▸ Task description: Output all records precisely as written.

▸ Provided data:
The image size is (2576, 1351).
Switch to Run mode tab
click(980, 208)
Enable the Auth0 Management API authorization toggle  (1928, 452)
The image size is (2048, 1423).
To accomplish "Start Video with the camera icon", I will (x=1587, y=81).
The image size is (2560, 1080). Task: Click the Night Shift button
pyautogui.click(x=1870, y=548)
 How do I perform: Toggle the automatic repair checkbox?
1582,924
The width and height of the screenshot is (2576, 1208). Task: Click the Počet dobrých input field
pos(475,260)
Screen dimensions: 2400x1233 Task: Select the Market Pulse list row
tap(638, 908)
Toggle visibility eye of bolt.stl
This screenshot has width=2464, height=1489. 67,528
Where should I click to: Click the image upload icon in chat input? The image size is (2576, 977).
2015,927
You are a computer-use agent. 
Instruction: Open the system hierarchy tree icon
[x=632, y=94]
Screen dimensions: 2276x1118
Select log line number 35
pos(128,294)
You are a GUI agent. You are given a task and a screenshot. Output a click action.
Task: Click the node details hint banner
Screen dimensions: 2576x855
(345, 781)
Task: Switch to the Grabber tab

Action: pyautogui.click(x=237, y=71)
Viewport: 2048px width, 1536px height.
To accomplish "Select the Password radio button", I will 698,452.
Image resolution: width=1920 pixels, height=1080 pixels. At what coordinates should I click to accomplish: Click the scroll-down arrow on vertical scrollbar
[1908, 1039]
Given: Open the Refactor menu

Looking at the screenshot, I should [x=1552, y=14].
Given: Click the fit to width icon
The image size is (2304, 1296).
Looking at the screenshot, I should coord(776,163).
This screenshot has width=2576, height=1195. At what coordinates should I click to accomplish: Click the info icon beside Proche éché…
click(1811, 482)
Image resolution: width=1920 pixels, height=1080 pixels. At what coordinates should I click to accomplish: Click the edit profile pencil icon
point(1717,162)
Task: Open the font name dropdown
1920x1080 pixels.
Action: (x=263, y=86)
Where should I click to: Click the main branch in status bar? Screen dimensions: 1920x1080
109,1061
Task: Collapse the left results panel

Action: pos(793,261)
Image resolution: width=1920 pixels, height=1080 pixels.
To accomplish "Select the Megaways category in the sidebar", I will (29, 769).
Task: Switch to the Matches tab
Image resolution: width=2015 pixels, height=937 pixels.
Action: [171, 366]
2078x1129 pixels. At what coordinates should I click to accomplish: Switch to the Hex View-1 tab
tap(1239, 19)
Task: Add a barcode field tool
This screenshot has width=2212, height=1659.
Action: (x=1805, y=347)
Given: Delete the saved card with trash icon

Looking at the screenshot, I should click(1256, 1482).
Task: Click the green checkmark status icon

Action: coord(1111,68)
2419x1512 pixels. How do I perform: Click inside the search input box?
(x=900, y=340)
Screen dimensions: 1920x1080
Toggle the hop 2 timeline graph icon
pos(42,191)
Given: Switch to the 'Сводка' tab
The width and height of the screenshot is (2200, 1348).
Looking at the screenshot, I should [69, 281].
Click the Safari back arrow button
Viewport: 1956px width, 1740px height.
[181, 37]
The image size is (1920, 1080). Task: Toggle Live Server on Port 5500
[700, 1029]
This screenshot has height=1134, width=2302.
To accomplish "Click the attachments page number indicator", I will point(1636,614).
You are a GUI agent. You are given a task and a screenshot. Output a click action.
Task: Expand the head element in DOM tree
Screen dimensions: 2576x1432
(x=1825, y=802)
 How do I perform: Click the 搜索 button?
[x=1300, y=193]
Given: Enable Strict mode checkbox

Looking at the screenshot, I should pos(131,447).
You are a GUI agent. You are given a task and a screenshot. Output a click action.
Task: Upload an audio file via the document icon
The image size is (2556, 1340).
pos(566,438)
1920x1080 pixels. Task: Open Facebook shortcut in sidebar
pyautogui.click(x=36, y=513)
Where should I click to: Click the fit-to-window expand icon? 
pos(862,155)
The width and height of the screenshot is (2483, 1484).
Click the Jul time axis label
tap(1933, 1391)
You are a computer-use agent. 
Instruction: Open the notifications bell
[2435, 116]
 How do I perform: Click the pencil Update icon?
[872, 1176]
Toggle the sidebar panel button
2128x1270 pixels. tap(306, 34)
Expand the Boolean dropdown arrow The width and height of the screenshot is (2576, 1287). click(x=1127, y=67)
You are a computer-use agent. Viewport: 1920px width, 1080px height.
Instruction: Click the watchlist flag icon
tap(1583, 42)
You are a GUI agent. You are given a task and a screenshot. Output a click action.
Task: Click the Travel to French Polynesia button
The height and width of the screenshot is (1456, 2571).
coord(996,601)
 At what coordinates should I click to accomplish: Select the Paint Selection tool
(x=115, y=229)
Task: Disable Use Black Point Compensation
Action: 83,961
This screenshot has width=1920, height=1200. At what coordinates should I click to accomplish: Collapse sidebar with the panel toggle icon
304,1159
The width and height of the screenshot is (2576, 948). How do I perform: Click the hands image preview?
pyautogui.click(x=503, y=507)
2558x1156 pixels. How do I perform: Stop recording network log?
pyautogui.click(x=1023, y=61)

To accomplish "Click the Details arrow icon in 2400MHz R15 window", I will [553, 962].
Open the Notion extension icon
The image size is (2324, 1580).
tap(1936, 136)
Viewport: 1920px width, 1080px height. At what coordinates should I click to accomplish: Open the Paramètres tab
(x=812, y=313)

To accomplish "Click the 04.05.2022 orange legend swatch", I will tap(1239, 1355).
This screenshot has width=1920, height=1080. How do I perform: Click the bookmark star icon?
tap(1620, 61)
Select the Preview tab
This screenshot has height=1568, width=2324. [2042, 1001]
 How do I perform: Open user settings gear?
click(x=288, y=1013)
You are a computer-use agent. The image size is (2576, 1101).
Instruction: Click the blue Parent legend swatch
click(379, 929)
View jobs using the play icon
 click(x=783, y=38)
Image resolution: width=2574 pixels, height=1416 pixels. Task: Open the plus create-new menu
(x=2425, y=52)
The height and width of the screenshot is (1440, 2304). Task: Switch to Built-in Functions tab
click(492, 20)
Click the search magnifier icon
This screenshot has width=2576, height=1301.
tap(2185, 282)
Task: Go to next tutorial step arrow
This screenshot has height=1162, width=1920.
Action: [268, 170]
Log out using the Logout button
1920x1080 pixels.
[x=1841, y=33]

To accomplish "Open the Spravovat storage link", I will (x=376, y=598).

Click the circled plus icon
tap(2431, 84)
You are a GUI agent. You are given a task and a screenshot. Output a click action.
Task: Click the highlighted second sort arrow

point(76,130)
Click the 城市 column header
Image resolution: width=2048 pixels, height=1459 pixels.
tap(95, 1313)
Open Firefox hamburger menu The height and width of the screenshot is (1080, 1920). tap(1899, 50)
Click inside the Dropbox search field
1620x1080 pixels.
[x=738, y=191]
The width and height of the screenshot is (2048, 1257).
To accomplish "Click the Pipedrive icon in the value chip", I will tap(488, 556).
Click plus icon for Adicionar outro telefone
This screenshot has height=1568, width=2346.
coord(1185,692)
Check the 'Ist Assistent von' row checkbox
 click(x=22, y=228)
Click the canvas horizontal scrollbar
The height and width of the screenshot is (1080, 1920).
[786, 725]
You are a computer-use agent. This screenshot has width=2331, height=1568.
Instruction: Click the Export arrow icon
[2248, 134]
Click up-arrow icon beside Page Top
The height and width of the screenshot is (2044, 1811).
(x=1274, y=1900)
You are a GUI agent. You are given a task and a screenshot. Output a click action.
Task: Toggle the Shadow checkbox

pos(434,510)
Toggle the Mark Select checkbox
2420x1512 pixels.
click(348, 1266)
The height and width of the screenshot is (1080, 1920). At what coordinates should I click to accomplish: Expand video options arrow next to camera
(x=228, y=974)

▸ Answer to this problem:
The image size is (2576, 1351).
Switch to Run mode tab
click(980, 208)
Enable the Auth0 Management API authorization toggle  (1928, 452)
The image size is (2048, 1423).
To accomplish "Start Video with the camera icon", I will (x=1587, y=81).
The image size is (2560, 1080). Task: Click the Night Shift button
pyautogui.click(x=1870, y=548)
 How do I perform: Toggle the automatic repair checkbox?
1582,924
The width and height of the screenshot is (2576, 1208). Task: Click the Počet dobrých input field
pos(475,260)
Screen dimensions: 2400x1233 Task: Select the Market Pulse list row
tap(638, 908)
Toggle visibility eye of bolt.stl
This screenshot has width=2464, height=1489. 67,528
Where should I click to: Click the image upload icon in chat input? The image size is (2576, 977).
2015,927
You are a computer-use agent. 
Instruction: Open the system hierarchy tree icon
[x=632, y=94]
Screen dimensions: 2276x1118
Select log line number 35
pos(128,294)
You are a GUI agent. You are given a task and a screenshot. Output a click action.
Task: Click the node details hint banner
Screen dimensions: 2576x855
(345, 781)
Task: Switch to the Grabber tab

Action: pyautogui.click(x=237, y=71)
Viewport: 2048px width, 1536px height.
To accomplish "Select the Password radio button", I will 698,452.
Image resolution: width=1920 pixels, height=1080 pixels. At what coordinates should I click to accomplish: Click the scroll-down arrow on vertical scrollbar
[1908, 1039]
Given: Open the Refactor menu

Looking at the screenshot, I should [x=1552, y=14].
Given: Click the fit to width icon
The image size is (2304, 1296).
Looking at the screenshot, I should coord(776,163).
This screenshot has width=2576, height=1195. At what coordinates should I click to accomplish: Click the info icon beside Proche éché…
click(1811, 482)
Image resolution: width=1920 pixels, height=1080 pixels. At what coordinates should I click to accomplish: Click the edit profile pencil icon
point(1717,162)
Task: Open the font name dropdown
1920x1080 pixels.
Action: (x=263, y=86)
Where should I click to: Click the main branch in status bar? Screen dimensions: 1920x1080
109,1061
Task: Collapse the left results panel

Action: pos(793,261)
Image resolution: width=1920 pixels, height=1080 pixels.
To accomplish "Select the Megaways category in the sidebar", I will (29, 769).
Task: Switch to the Matches tab
Image resolution: width=2015 pixels, height=937 pixels.
Action: [171, 366]
2078x1129 pixels. At what coordinates should I click to accomplish: Switch to the Hex View-1 tab
tap(1239, 19)
Task: Add a barcode field tool
This screenshot has width=2212, height=1659.
Action: (x=1805, y=347)
Given: Delete the saved card with trash icon

Looking at the screenshot, I should click(1256, 1482).
Task: Click the green checkmark status icon

Action: coord(1111,68)
2419x1512 pixels. How do I perform: Click inside the search input box?
(x=900, y=340)
Screen dimensions: 1920x1080
Toggle the hop 2 timeline graph icon
pos(42,191)
Given: Switch to the 'Сводка' tab
The width and height of the screenshot is (2200, 1348).
Looking at the screenshot, I should [69, 281].
Click the Safari back arrow button
Viewport: 1956px width, 1740px height.
[181, 37]
The image size is (1920, 1080). Task: Toggle Live Server on Port 5500
[700, 1029]
This screenshot has height=1134, width=2302.
To accomplish "Click the attachments page number indicator", I will point(1636,614).
You are a GUI agent. You are given a task and a screenshot. Output a click action.
Task: Expand the head element in DOM tree
Screen dimensions: 2576x1432
(x=1825, y=802)
 How do I perform: Click the 搜索 button?
[x=1300, y=193]
Given: Enable Strict mode checkbox

Looking at the screenshot, I should pos(131,447).
You are a GUI agent. You are given a task and a screenshot. Output a click action.
Task: Upload an audio file via the document icon
The image size is (2556, 1340).
pos(566,438)
1920x1080 pixels. Task: Open Facebook shortcut in sidebar
pyautogui.click(x=36, y=513)
Where should I click to: Click the fit-to-window expand icon? 
pos(862,155)
The width and height of the screenshot is (2483, 1484).
Click the Jul time axis label
tap(1933, 1391)
You are a computer-use agent. 
Instruction: Open the notifications bell
[2435, 116]
 How do I perform: Click the pencil Update icon?
[872, 1176]
Toggle the sidebar panel button
2128x1270 pixels. tap(306, 34)
Expand the Boolean dropdown arrow The width and height of the screenshot is (2576, 1287). click(x=1127, y=67)
You are a computer-use agent. Viewport: 1920px width, 1080px height.
Instruction: Click the watchlist flag icon
tap(1583, 42)
You are a GUI agent. You are given a task and a screenshot. Output a click action.
Task: Click the Travel to French Polynesia button
The height and width of the screenshot is (1456, 2571).
coord(996,601)
 At what coordinates should I click to accomplish: Select the Paint Selection tool
(x=115, y=229)
Task: Disable Use Black Point Compensation
Action: 83,961
This screenshot has width=1920, height=1200. At what coordinates should I click to accomplish: Collapse sidebar with the panel toggle icon
304,1159
The width and height of the screenshot is (2576, 948). How do I perform: Click the hands image preview?
pyautogui.click(x=503, y=507)
2558x1156 pixels. How do I perform: Stop recording network log?
pyautogui.click(x=1023, y=61)

To accomplish "Click the Details arrow icon in 2400MHz R15 window", I will [553, 962].
Open the Notion extension icon
The image size is (2324, 1580).
tap(1936, 136)
Viewport: 1920px width, 1080px height. At what coordinates should I click to accomplish: Open the Paramètres tab
(x=812, y=313)

To accomplish "Click the 04.05.2022 orange legend swatch", I will tap(1239, 1355).
This screenshot has width=1920, height=1080. How do I perform: Click the bookmark star icon?
tap(1620, 61)
Select the Preview tab
This screenshot has height=1568, width=2324. [2042, 1001]
 How do I perform: Open user settings gear?
click(x=288, y=1013)
You are a computer-use agent. The image size is (2576, 1101).
Instruction: Click the blue Parent legend swatch
click(379, 929)
View jobs using the play icon
 click(x=783, y=38)
Image resolution: width=2574 pixels, height=1416 pixels. Task: Open the plus create-new menu
(x=2425, y=52)
The height and width of the screenshot is (1440, 2304). Task: Switch to Built-in Functions tab
click(492, 20)
Click the search magnifier icon
This screenshot has width=2576, height=1301.
tap(2185, 282)
Task: Go to next tutorial step arrow
This screenshot has height=1162, width=1920.
Action: [268, 170]
Log out using the Logout button
1920x1080 pixels.
[x=1841, y=33]

To accomplish "Open the Spravovat storage link", I will (x=376, y=598).

Click the circled plus icon
tap(2431, 84)
You are a GUI agent. You are given a task and a screenshot. Output a click action.
Task: Click the highlighted second sort arrow

point(76,130)
Click the 城市 column header
Image resolution: width=2048 pixels, height=1459 pixels.
tap(95, 1313)
Open Firefox hamburger menu The height and width of the screenshot is (1080, 1920). tap(1899, 50)
Click inside the Dropbox search field
1620x1080 pixels.
[x=738, y=191]
The width and height of the screenshot is (2048, 1257).
To accomplish "Click the Pipedrive icon in the value chip", I will tap(488, 556).
Click plus icon for Adicionar outro telefone
This screenshot has height=1568, width=2346.
coord(1185,692)
Check the 'Ist Assistent von' row checkbox
 click(x=22, y=228)
Click the canvas horizontal scrollbar
The height and width of the screenshot is (1080, 1920).
[786, 725]
You are a computer-use agent. This screenshot has width=2331, height=1568.
Instruction: Click the Export arrow icon
[2248, 134]
Click up-arrow icon beside Page Top
The height and width of the screenshot is (2044, 1811).
(x=1274, y=1900)
You are a GUI agent. You are given a task and a screenshot. Output a click action.
Task: Toggle the Shadow checkbox

pos(434,510)
Toggle the Mark Select checkbox
2420x1512 pixels.
click(348, 1266)
The height and width of the screenshot is (1080, 1920). At what coordinates should I click to accomplish: Expand video options arrow next to camera
(x=228, y=974)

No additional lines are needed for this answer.